# Which pre-workout now?



## JCBourne (May 22, 2011)

I've tried white flood and jack3d. Both did little to nothing, if anything made me feel crappy sometimes.

Creatine doesn't do anything and energy drinks don't help either.

I'm wanting to be real focused while lifting and give me a extra "edge" when i'm not in the mood to lift.

What should I try now?


----------



## Hench (May 22, 2011)

What I do:

200mg caffeine + portion of oats 45mins pre-workout
Visualise what I'm going to do on the drive to the gym 
Get there and tear it up

Not that many supps involved, but this routine always gets me in the right mindset for what I'm about to do.


----------



## Bigbully100678 (May 22, 2011)

I personally am very IN-sensitive to stims, so I bought some generic caffiene pills and take two (400mg total) about 30-45 mins before workout. I'm not saying you should take that much, that's just me, and I only do it if I am feeling lethargic.

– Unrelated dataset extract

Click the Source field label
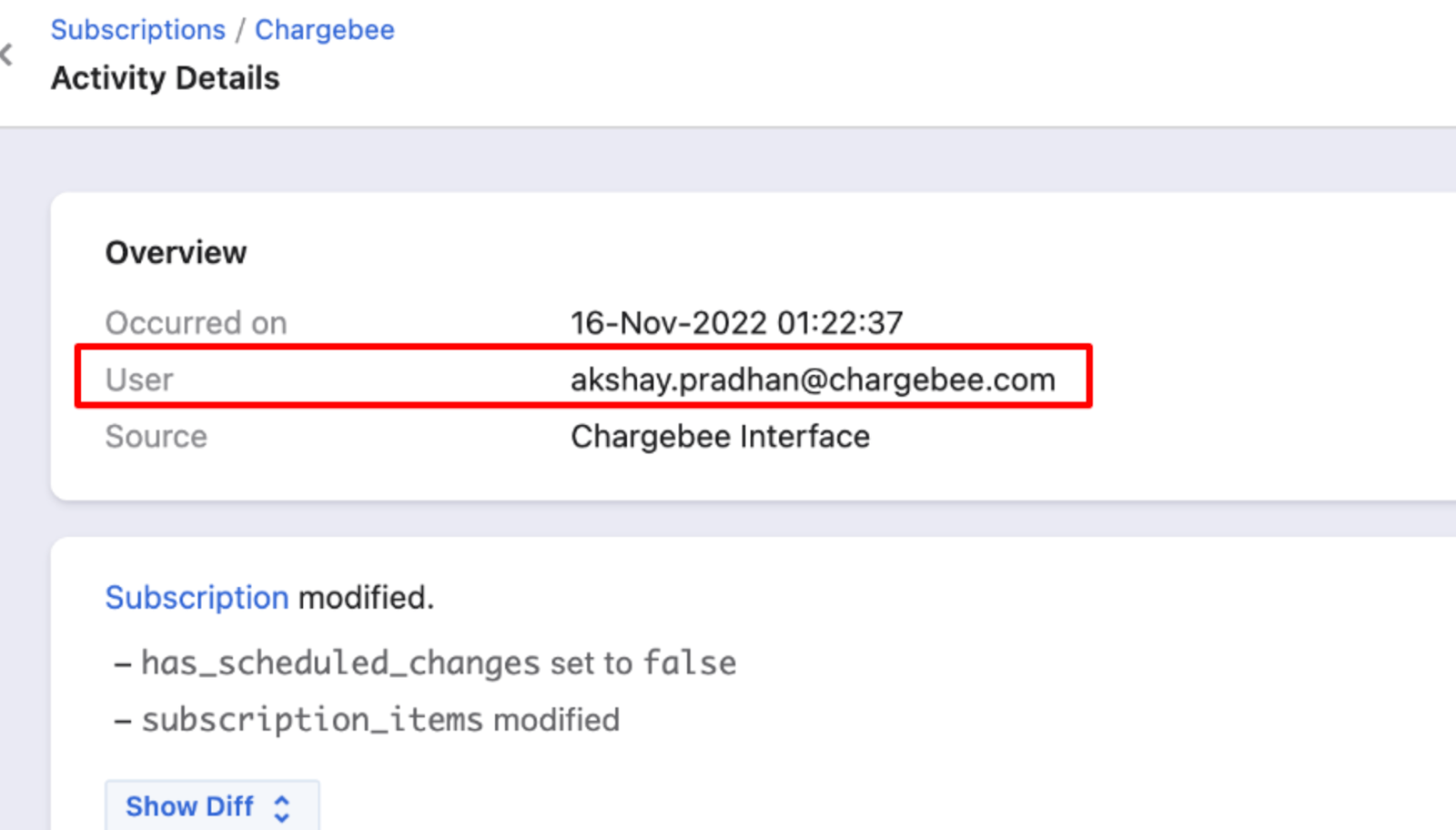 [156, 437]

You could try just one, 200mg and see how that works.


----------



## Hench (May 22, 2011)

I took 400mg once before an early exam, shit felt fucking awful for the first 20mins, but I got a good mark in the end.


----------



## Chubby (May 22, 2011)

It gets so bored to take same stuff all the time so I switch them around.  sometime I go without it for a while.  I think I have tried most of them on the market today.  So far the strongest one is Dark Rage from ON.  The stuff was so strong that I could hear my heart beat.


----------



## Hench (May 22, 2011)

^^^How have you gone from being a functioning retard, to someone who is able to provide a product review? 

Also, do you workout?


----------



## Chubby (May 22, 2011)

Hench said:


> ^^^How have you gone from being a functioning retard, to someone who is able to provide a product review?
> 
> Also, do you workout?


That is so mean of you.


----------



## Bigbully100678 (May 22, 2011)

chobby192 said:


> So far the strongest one is Dark Rage from ON.  The stuff was so strong that I could hear my heart beat.

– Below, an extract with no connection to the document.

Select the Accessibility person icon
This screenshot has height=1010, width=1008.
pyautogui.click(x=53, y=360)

I thought that was made by mhp?


----------



## Chubby (May 22, 2011)

Bigbully100678 said:


> I thought that was made by mhp


You are right.  Sorry, my mistake.


----------



## mich29 (May 22, 2011)

GymRat707 said:


> I've tried white flood and jack3d. Both did little to nothing, if anything made me feel crappy sometimes.
> 
> Creatine doesn't do anything and energy drinks don't help either.
> 
> ...



need to build muscle has a few items that are right up your alley

they have n2kts which is like jacked only ALOT stronger.there is also a new product called power chews pre workout which is a chewable candy tasting like product you might enjoy.

ok for this one your going to laugh so get you laughs out now I'll wait.............

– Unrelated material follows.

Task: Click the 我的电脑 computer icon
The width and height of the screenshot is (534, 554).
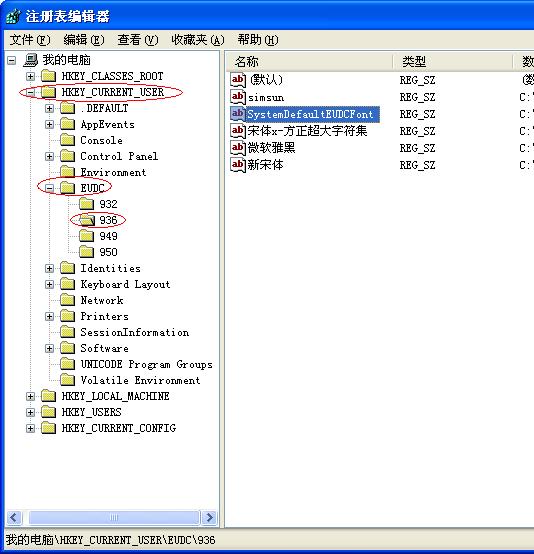Action: (31, 60)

theres a quick pre workout drink called ass lightning which is a quick engery shot its not a huge massive can of stuff so you don't have to worry about having a bunch of liquid in your stomach right before working out.

also black cats by ap nut are pretty nice as well.2 pills are a good starting point.


----------



## djm6464 (May 22, 2011)

Hench said:


> What I do:
> 
> 200mg caffeine + portion of oats 45mins pre-workout
> Visualise what I'm going to do on the drive to the gym
> ...



this is the best advice......same here, 200mg caff and some tunes, and a plan

no sense on wasting money on prewo supps when all they are is caffeine and underdosed filler anyway


----------



## OldSchoolLifter (May 22, 2011)

besides eating foods high in carbs, and adding dextrose to my shake, I down a 5 hour energy, ( I workout at about 5:00am) good stuff.


----------



## trapzilla (May 22, 2011)

DARK RAGE!! all the way hands down nothing even compares to it other than steroids for focus, it is incredible!


----------



## OutWhey (May 22, 2011)

chobby192 said:


> It gets so bored to take same stuff all the time so I switch them around. sometime I go without it for a while. I think I have tried most of them on the market today. So far the strongest one is Dark Rage from ON. The stuff was so strong that I could hear my heart beat.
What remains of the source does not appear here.